Orang ini sudah minta tolong, ditambah marah-marah, kataku dalam hati.
“Sudah, sholat maghrib sendiri saja di kantor.”
“Loh, ya jangan. Nanti dimarahi ustadz.” Kataku
“Aku bisa kunci kantor ini dari luar. Pokoknya sebelum jama’ah maghrib turun masjid, harus selesai.”
Sholat berjama’ah memang bukan karena perintah ustadz. Tapi jika ketahuan tidak sholat berjama’ah di pesantren, bisa jadi kiamat menghampiri. Botak.

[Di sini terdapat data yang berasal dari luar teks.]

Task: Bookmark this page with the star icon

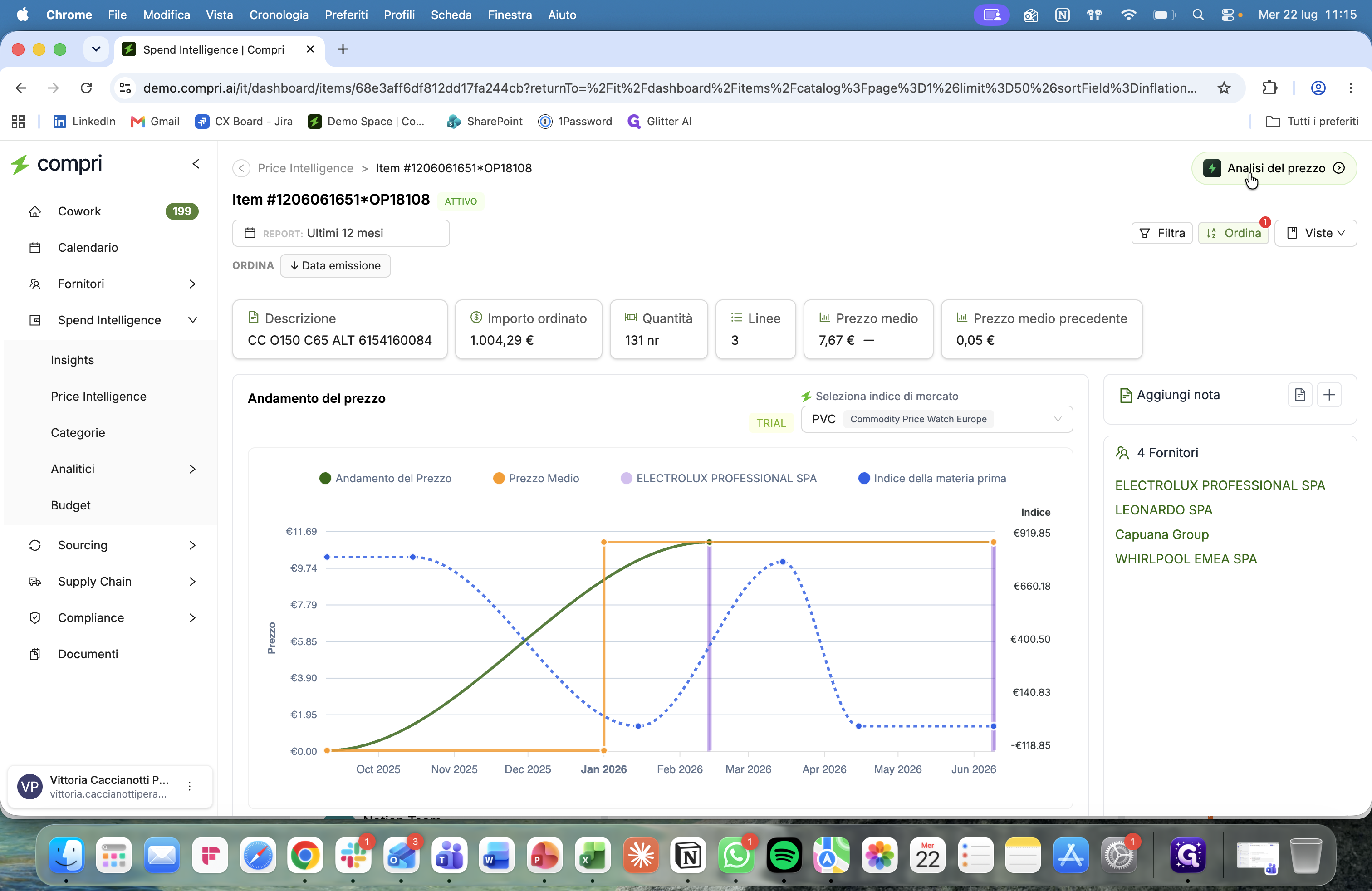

Badanku bau, belum mandi rasanya penat. Berdiam diri di kelilingi meja besar, layar laptop beserta seberkas tumpukan kertas. Bosan yang benar-benar kurasakan sekali. Kemudian aku berfikir. Panggilan tuhanku, Allah saja aku masih sering menundanya. Pura-pura tidak mengenal. Atau sengaja tidak mendengar karena telinga disumpat headset. Inikah? Duania yang berisi dengan tipuan dan rayuan.
***
Karena tugas menjadi sekretaris bagiku tidak hanya mencatat. Mengetik, bukan hanya sekedar berhubungan kertas dan tinta. Tidak cukup hanya itu. Sungguh! Kolegaku ada yang bertanya seperti ini,
“Dari dulu cuma jadi sekretaris, apa tidak ingin merasakan jabatan yang lain, agar mendapat ilmu yang lain juga.” Aku tidak menggubris, tetap menatap layar laptop, tapi temanku satunya menyahut,
“Ente sudah banyak mendapat ilmu tentang kesekretariatan pastinya zak.” Perkataan itu membutaku menjawab,
“Tidak hanya itu akhi.”
“Lantas?”
“Aku bisa belajar sabar dan ikhlas. Tulus menolong orang. Kurasa itu tidak mudah.”
“Sudah kau dapatkan kah?”
“Belum.”
“Terus,”
“Karena ujiannya setiap hari, datangnya setiap waktu.” Kutambahkan lagi,
“Aku akan belajar lagi.” Kataku lirih.
[1] Anta: kamu – (Bahasa Arab)
[2] DPS: Dewan Perwakilan Santri. Legislatif
[3] Ana: Saya – (Bahasa Arab)
[4] Mudhir: Kepala sekolah – (Bahasa Arab)
[5] Haqqon: Sungguh – (Bahasa Arab)
[6] Hajjah Khidmah: Selamat bertugas – (Bahasa Arab)
[7] Gileh be’en cong: Gila kamu nak – (Bahasa Madura)
Oleh: Zahri Hammad. Santri Takhassus, asal Surabaya Jawa Timur.